> [ASSIGNMENT] Word for word, copy the line that contains "The height and width of the screenshot is (426, 800)." and each line after it in the data below. Pictures stay out of the copy.

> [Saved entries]
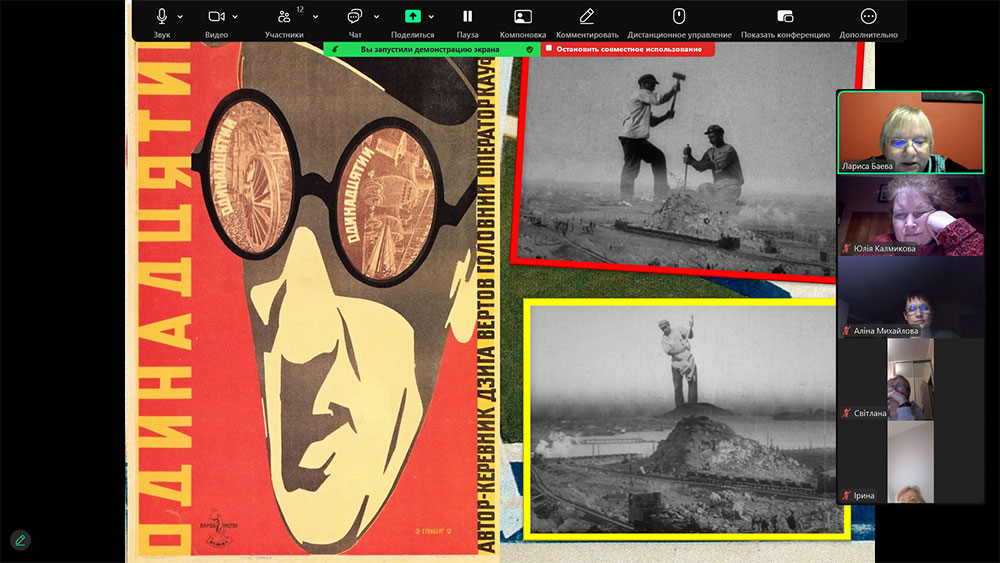Image resolution: width=1000 pixels, height=563 pixels.
Task: Click the green screen-sharing status banner
Action: (x=432, y=49)
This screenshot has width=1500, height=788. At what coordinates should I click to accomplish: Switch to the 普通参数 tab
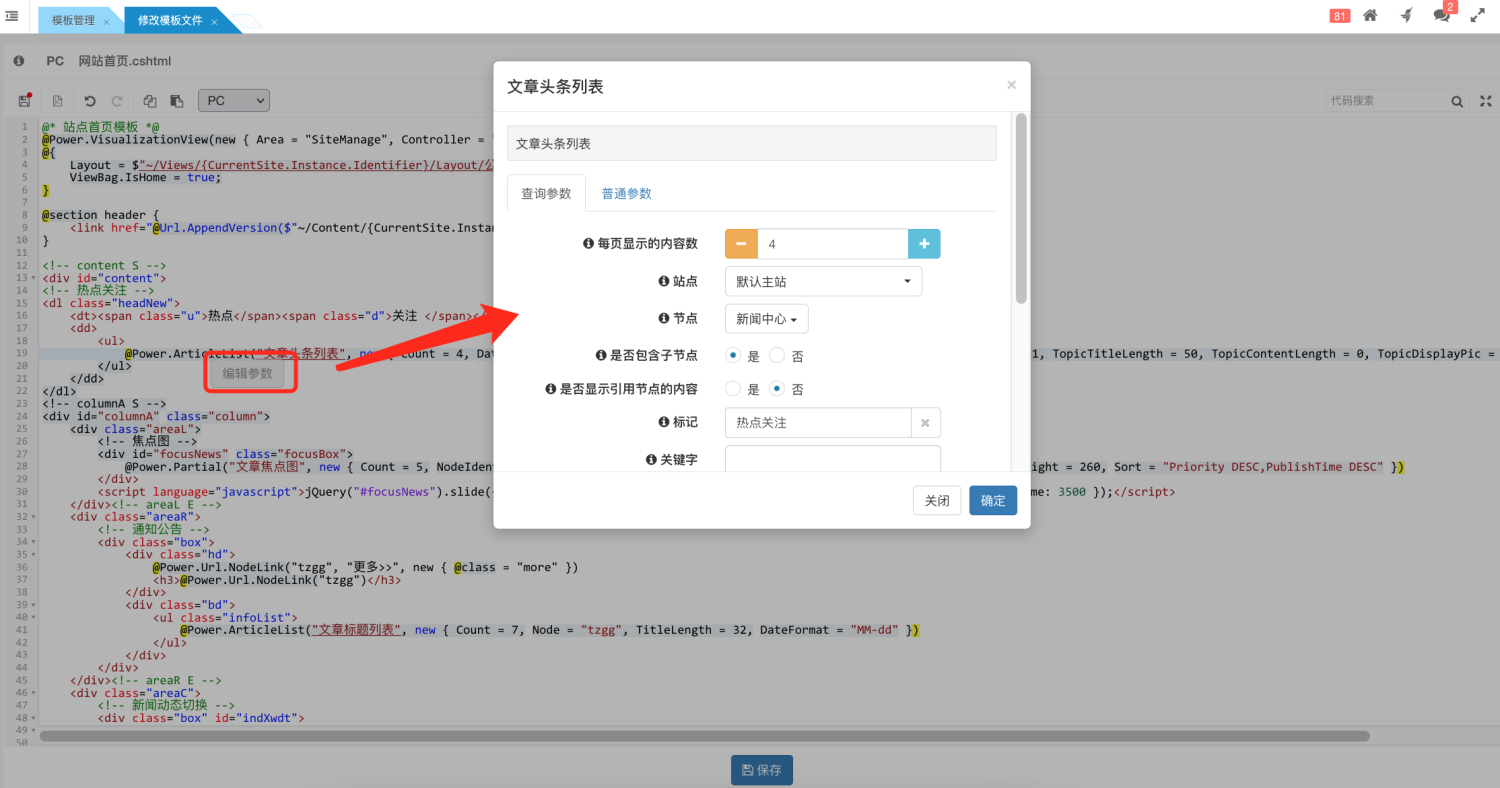pos(626,194)
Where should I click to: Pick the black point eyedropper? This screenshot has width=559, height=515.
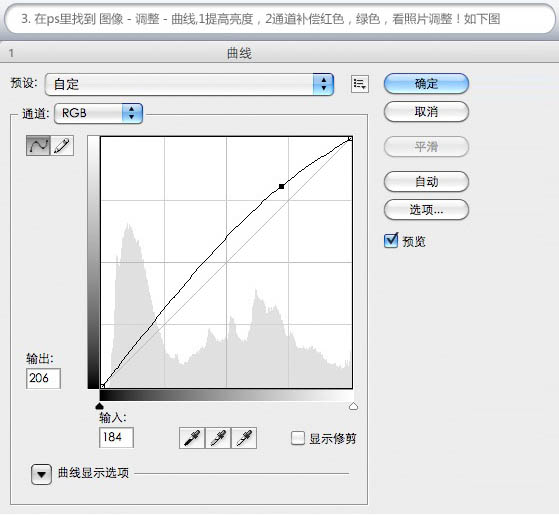coord(192,438)
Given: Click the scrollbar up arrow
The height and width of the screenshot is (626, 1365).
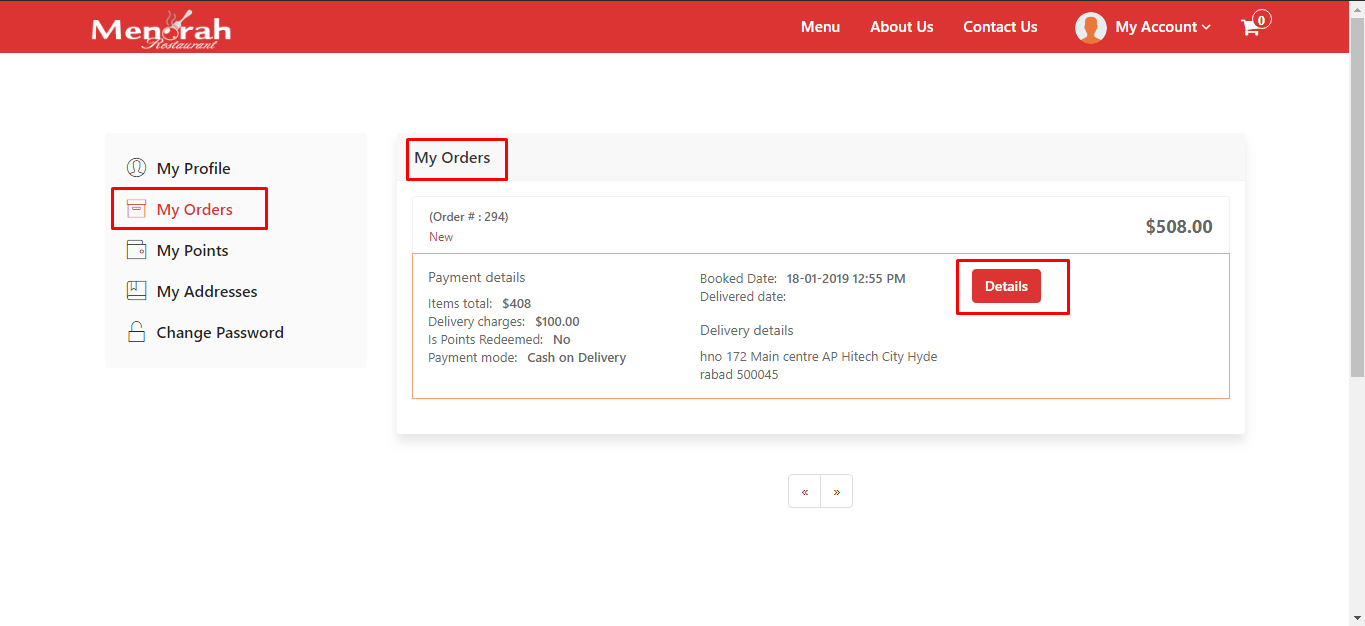Looking at the screenshot, I should (x=1357, y=7).
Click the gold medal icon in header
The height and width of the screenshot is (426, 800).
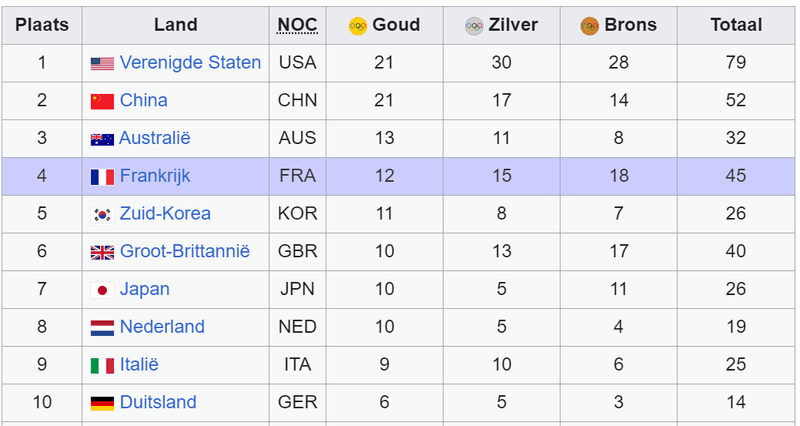coord(358,26)
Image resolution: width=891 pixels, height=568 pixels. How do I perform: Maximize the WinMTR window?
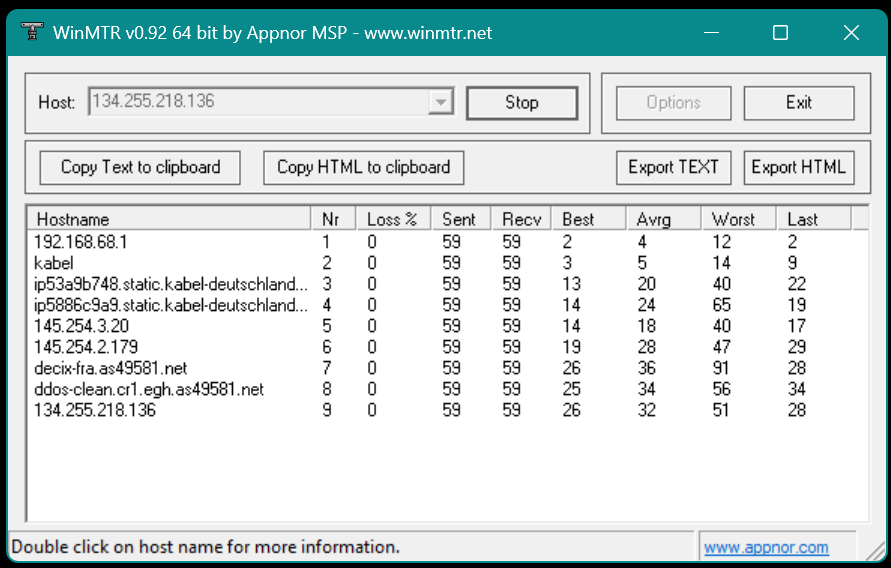[x=780, y=32]
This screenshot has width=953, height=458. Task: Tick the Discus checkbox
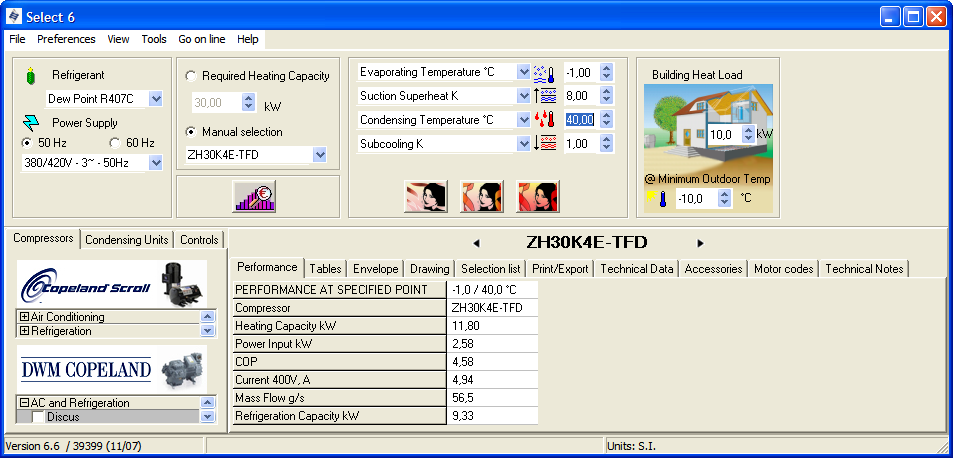pyautogui.click(x=38, y=417)
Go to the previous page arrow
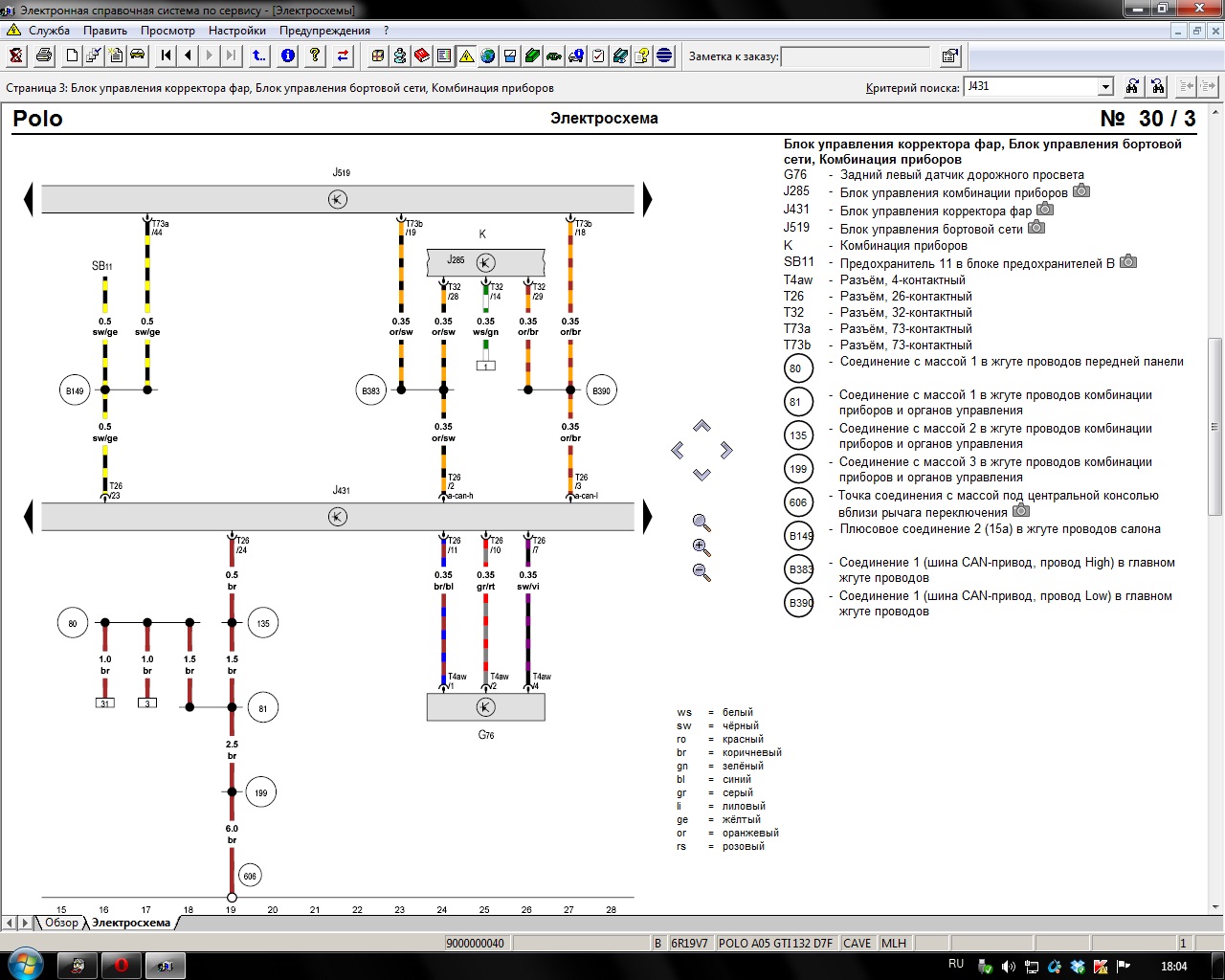The height and width of the screenshot is (980, 1225). coord(189,56)
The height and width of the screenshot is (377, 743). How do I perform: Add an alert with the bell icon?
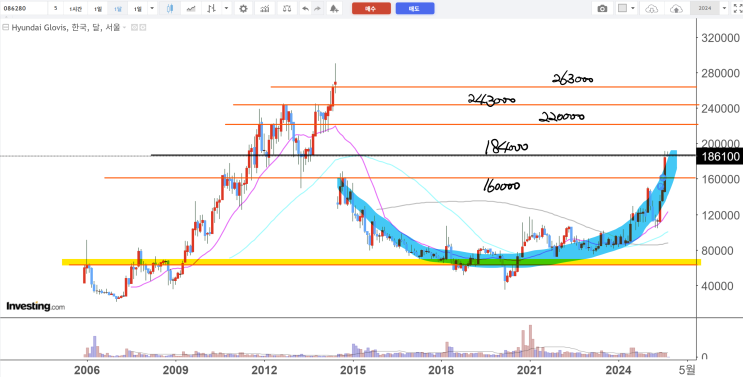point(334,9)
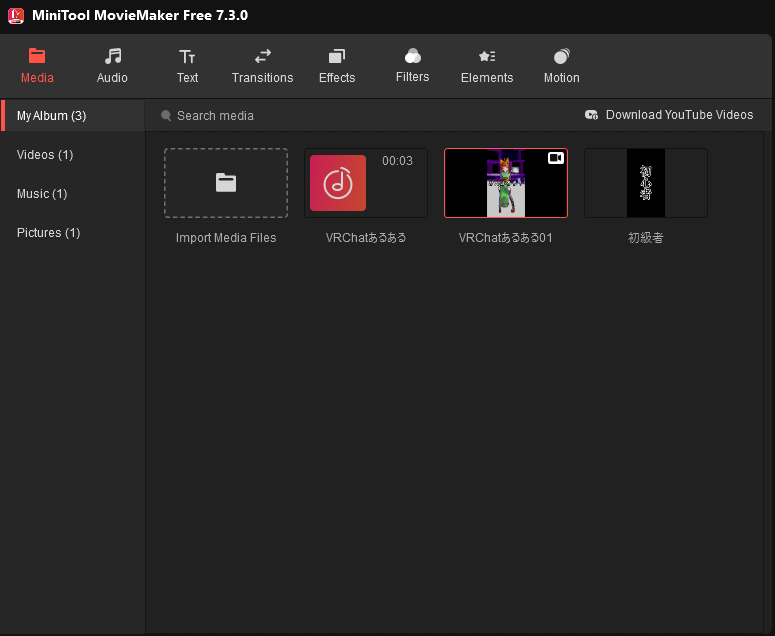The width and height of the screenshot is (775, 636).
Task: Select the VRChatあるある01 video thumbnail
Action: pos(506,183)
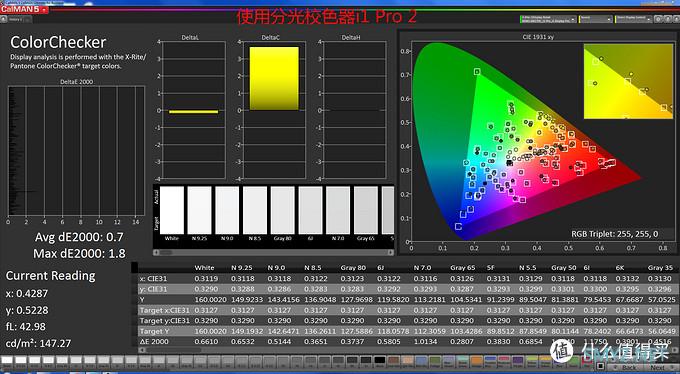This screenshot has height=374, width=680.
Task: Open the pattern source dropdown in toolbar
Action: (595, 20)
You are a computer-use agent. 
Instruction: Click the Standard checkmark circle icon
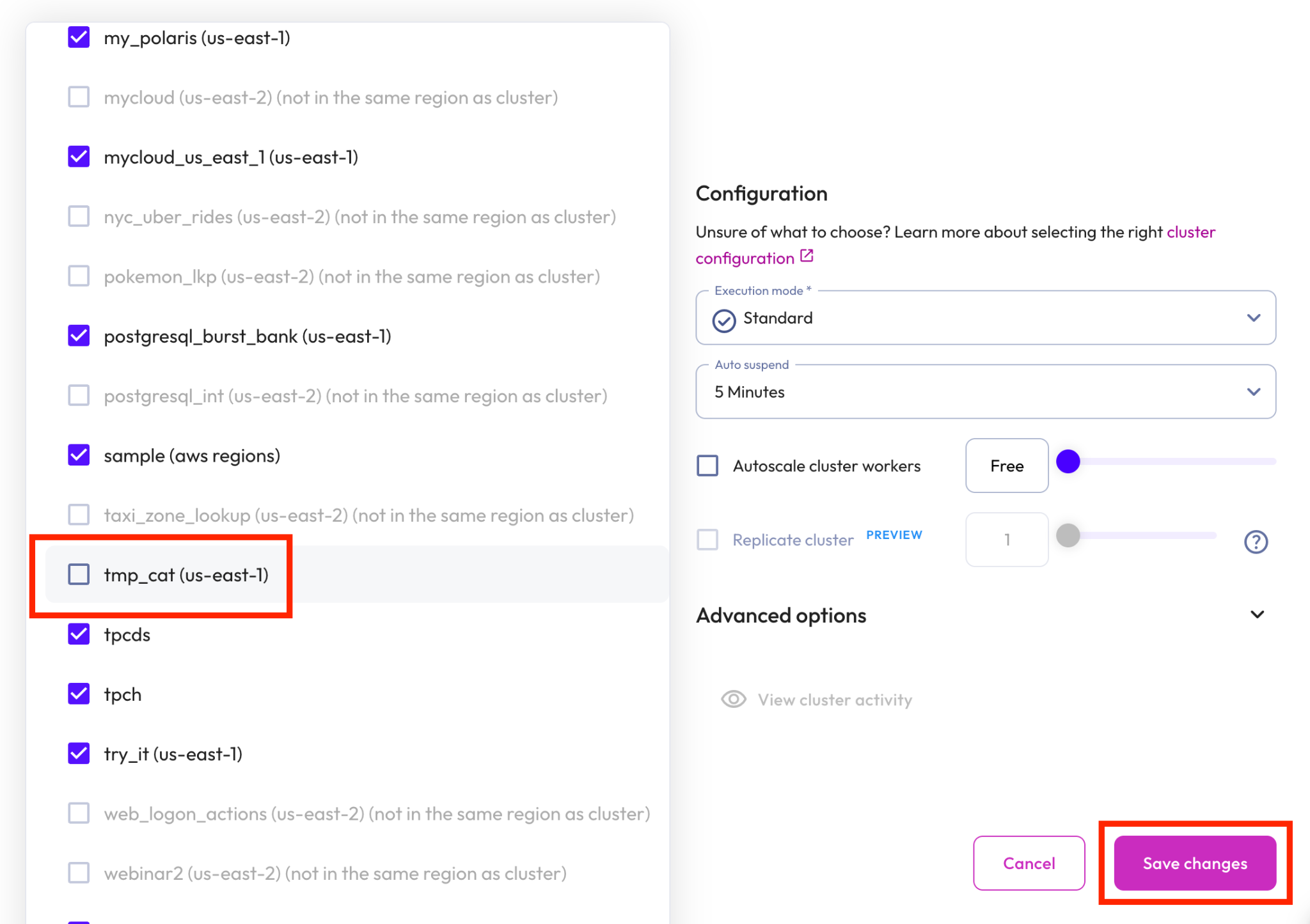(x=724, y=320)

> [EXERCISE OUTPUT]
The height and width of the screenshot is (426, 800).
coord(358,26)
Image resolution: width=891 pixels, height=568 pixels. How do I perform: Maximize the WinMTR window?
[x=780, y=32]
This screenshot has width=953, height=458. Task: Tick the Discus checkbox
pyautogui.click(x=38, y=417)
Go to the previous page arrow
The height and width of the screenshot is (980, 1225). coord(189,56)
The height and width of the screenshot is (377, 743). How do I perform: Add an alert with the bell icon?
point(334,9)
The width and height of the screenshot is (775, 636).
Task: Select the VRChatあるある01 video thumbnail
Action: pos(506,183)
This screenshot has height=374, width=680.
Task: Open the pattern source dropdown in toolbar
Action: (595, 20)
You are a computer-use agent. 
Instruction: Click the Standard checkmark circle icon
(x=724, y=320)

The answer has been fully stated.